1.3.2 Applications of IoT
IoT made the profession of healthcare more vigilantly connected with a survivor. Chronic diseases are increasing very fast and the population is aging, so there is a deep necessity of connectivity with pocket devices that can be easily accessible for both patients and doctors. Most people have a scarce situation to fight with the basics of healthcare but emerging technology at least IoT can ensure access to healthcare accessories easily and help to reach your doorstep. IoT has a significant role in healthcare innovations; according to statistical projections the use of healthcare devices is anticipated to increase to about 25.8 million units by 2025 [18]. From many types of research, IoT for healthcare in the context of remote patient monitoring for the care of the patient through sensor usage by gathering and inspecting the data and sending inspected patients’ information remote to the hospitals and care organization allows for prescribed quick action [11]. Sensors, digital assistance, and radio frequency identification tags (RFID) are made pervasive to collect on‐time data and help to make quick decisions. Controlling and monitoring play an important role for the implementation of IoT [10].
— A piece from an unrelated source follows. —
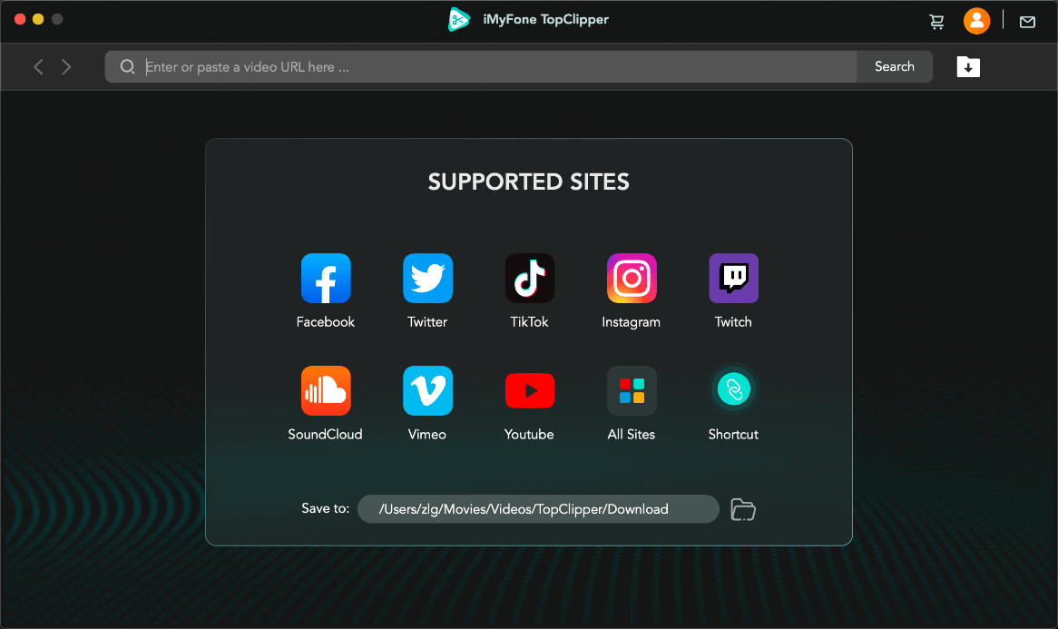The height and width of the screenshot is (629, 1058).
Task: Go back with left arrow
Action: pyautogui.click(x=38, y=67)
1.3.2.1 Glucose Monitoring
Diabetes is now becoming a common disease in developing countries due to unhealthy environments and food processing; older people is especially affected so they must watch their glucose levels to avoid any bad situation. IoT introduces a glucose monitoring system for continuous surveillance. Diabetes patients would have devices equipped with sensors embedded below their dermis. The sensor in the device sends continuous signals toward the personal gadget when glucose level is too low and stores history for them too. In this way, the patient will intelligently know when the circumstances are at risk due to the shortage of glucose in the present scenario as well as in the future.
1.3.2.2 Monitoring Heart Rate
Devices can detect the heart rates; these devices are used by patients. High blood pressure would be diagnosed by this wearable device. The heart rate is continuously recorded by the patient’s device that can be sensed with the connection of a patient’s body.